One of the little absurdities of human nature that I’ve always found fascinating is how easily we allow our actions and priorities to be shaped by rewards and incentives that are not, when you think about them, very rewarding or incentivizing.
I was recently reminded of this rule while walking through the baggage claim section of the airport in Greensboro, North Carolina. Every fifty yards or so, I’d pass one of those baggage cart stations where you can rent a cart for a few dollars to trundle your luggage to your car. Each of these stations was nicely stocked with carts.
As I passed onwards to the parking lot, however, where one might assume I would find dozens of previously-used carts arrayed haphazardly among the rows of cars, there was not a single cart to be seen. Instead, each person who had rented one had hauled their luggage two or three hundred yards to their car, and then magically turned right around and taken their cart two or three hundred yards back to the baggage claim.
What I was observing was not a case of spontaneous neighborliness and community spirit among the fine citizens of Greensboro (though they were certainly a courteous enough bunch). Instead, it was an example of human beings cheerily accepting an inconvenience, all to collect on a seemingly minuscule reward. In this case, returning the carts to their stations garnered each person a cash prize of… 50 cents.
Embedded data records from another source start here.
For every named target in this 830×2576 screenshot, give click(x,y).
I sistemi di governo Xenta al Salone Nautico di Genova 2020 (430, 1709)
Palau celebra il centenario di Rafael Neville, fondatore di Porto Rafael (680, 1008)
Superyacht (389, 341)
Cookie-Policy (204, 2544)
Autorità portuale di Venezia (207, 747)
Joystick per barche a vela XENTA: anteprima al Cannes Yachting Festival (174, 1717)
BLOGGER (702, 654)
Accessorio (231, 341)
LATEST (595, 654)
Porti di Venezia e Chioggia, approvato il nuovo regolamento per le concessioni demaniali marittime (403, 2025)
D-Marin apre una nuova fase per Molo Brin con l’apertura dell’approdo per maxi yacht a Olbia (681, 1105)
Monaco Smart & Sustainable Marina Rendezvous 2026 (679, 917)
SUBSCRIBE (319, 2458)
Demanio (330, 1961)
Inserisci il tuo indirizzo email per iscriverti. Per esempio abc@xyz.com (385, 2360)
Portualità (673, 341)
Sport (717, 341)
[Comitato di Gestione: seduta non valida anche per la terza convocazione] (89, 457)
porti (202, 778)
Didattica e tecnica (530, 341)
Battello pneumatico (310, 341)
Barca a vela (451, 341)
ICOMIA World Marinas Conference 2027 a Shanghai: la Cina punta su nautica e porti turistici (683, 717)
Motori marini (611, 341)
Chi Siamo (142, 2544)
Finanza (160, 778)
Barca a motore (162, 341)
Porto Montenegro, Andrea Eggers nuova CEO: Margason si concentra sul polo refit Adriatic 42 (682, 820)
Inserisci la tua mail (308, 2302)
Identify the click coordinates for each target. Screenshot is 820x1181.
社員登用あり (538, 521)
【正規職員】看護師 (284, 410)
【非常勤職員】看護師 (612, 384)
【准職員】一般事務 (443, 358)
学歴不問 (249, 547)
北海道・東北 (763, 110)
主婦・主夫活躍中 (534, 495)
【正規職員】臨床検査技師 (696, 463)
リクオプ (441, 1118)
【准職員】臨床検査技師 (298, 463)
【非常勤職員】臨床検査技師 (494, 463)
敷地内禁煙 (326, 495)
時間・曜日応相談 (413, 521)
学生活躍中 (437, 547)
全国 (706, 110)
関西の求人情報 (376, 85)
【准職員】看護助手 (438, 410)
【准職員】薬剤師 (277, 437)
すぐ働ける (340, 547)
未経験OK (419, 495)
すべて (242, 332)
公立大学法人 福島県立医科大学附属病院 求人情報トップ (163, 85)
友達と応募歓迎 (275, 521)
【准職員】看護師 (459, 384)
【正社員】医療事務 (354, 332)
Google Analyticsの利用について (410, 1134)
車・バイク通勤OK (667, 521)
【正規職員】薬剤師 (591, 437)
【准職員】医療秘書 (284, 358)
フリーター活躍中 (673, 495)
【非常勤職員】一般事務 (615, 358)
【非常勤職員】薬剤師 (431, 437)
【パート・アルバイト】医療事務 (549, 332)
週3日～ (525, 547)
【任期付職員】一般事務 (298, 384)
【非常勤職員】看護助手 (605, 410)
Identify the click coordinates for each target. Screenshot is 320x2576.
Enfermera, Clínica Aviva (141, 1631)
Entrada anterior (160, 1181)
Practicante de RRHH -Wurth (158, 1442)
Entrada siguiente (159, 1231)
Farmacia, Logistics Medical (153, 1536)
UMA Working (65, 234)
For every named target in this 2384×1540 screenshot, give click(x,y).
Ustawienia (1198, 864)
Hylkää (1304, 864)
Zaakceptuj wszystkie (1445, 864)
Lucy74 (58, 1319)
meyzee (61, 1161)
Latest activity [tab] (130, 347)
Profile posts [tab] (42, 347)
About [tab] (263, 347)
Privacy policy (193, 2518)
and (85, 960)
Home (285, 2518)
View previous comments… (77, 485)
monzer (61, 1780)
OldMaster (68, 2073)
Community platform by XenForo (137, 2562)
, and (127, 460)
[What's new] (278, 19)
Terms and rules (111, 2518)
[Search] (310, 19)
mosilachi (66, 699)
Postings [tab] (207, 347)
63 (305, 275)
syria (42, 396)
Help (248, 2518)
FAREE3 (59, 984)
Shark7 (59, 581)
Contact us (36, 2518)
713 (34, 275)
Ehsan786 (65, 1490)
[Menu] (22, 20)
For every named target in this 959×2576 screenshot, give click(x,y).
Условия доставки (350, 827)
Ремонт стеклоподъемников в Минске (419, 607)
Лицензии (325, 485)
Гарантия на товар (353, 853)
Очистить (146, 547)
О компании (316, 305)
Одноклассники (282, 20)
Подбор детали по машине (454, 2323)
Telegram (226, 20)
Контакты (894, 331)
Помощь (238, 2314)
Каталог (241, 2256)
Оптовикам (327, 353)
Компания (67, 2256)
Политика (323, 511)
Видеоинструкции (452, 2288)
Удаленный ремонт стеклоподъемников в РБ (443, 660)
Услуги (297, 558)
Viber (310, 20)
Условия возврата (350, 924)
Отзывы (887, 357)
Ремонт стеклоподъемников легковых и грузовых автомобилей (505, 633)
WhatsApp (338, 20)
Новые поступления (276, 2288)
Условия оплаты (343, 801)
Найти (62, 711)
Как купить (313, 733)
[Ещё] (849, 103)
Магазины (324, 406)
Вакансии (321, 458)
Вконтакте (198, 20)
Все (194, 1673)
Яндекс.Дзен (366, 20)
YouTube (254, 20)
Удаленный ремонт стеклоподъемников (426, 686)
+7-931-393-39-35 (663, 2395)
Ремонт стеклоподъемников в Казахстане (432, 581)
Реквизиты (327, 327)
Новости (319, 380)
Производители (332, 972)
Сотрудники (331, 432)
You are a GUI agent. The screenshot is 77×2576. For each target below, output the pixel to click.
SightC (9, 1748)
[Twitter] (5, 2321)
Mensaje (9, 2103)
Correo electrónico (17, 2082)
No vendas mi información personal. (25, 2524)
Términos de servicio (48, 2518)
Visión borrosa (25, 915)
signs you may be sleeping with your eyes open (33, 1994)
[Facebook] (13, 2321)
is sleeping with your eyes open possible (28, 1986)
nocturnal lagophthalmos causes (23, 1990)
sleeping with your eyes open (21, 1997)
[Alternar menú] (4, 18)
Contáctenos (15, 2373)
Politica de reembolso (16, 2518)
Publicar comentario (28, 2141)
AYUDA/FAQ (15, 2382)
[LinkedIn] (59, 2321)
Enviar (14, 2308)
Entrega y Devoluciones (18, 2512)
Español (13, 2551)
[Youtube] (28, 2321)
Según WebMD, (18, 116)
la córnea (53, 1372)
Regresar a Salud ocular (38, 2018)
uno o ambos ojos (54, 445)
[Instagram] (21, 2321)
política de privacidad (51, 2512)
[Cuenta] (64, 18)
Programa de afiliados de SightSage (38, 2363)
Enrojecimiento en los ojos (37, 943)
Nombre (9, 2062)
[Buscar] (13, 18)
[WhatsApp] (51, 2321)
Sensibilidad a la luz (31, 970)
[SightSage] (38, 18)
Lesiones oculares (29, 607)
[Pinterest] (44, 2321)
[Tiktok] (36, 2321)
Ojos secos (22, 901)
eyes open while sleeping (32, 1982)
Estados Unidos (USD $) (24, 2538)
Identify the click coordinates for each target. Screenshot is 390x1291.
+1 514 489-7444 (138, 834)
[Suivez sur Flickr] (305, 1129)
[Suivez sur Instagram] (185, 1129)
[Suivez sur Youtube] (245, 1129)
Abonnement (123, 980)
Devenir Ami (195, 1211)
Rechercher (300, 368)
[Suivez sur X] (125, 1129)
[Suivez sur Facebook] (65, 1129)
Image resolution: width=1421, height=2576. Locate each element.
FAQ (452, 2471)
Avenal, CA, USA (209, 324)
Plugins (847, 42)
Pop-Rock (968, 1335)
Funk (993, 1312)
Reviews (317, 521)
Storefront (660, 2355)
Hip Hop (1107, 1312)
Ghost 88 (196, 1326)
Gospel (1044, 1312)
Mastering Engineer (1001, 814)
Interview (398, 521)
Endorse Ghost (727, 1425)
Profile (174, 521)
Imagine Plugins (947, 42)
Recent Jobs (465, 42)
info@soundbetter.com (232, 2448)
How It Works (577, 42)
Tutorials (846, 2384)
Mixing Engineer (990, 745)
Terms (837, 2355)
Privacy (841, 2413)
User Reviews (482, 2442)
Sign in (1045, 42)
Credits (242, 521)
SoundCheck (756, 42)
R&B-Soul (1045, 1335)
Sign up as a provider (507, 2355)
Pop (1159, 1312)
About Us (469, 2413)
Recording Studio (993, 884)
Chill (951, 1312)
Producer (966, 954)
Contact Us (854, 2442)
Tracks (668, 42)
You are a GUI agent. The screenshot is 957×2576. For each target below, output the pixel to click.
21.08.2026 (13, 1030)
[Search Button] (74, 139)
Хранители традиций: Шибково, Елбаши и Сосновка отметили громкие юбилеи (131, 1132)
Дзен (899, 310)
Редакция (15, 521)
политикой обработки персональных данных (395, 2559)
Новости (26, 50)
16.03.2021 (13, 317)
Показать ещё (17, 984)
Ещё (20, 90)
While walking down the sidewalk, many of us would not go more than a few feet out of our way to pick up such a sum, and yet the advance knowledge among travelers that the reward exists has relieved airports across the country of the need to employ cart returners, such as grocery stores employ. Those 50 cents become a goal that people get into their minds, and they will surmount a not inconsiderable inconvenience in order to attain it.
I bring this story up because it illustrates a principle that learning professionals are often loath to admit – incentives and rewards (and not even necessarily tangible ones) for completing tasks work. We often resist this fact – after all, bribing people to complete their training doesn’t seem to fit with the nobleness of a profession built around imparting knowledge – but it is nonetheless true. Examples abound in the world of social learning; some of the best include Wikipedia, which has grown to over four million English articles written entirely by volunteers, and Foursquare, the popular “check-in” social media application for mobile devices.
In both cases, the reward that motivates participation is nothing more than simple recognition. In Foursquare, this comes through earning badges or becoming the mayor of a certain location (like your neighborhood pizza shop) by being the person who most frequently checks in at that shop in the prior two months. While occasionally these prizes will be accompanied by a gift of actual value (a slice of free sausage pizza, Mr. Mayor?), in general they mean nothing whatsoever. Yet millions of people have tried very hard to secure them, and will continue to do so.
The same thing goes for Wikipedia. While on the surface the site might seem like the purest expression of selfless sacrifice in the name of greater knowledge, the truth is that once again those authors who contribute the most are motivated by recognition. In Wikipedia, it comes in the form of comparing edit counts, number of featured articles worked on, and “barnstars,” a uniquely-Wikipedian award system.
Luckily for the Instructional Design professional, these same principals of human nature are readily adaptable to the corporate training world. Some of the most popular training at many Fortune 500 companies these days revolves around incentives. Deloitte has instituted the use of virtual badges through its Deloitte Leadership Academy, and users can unlock more complex training once basic courses are completed. SAP has gone so far as to incentivize the creation of incentives, offering prizes to employees who come up with ways to make process work more competitive and engaging. More generally, sales team training plays particularly well with the incentive model – it’s a natural fit for competitive, bonus-oriented individuals.
So if your training needs a little extra shot of something to get your workforce engaged, don’t be afraid to throw in some hand-outs, badges, barnstars, gold stars… whatever. It works!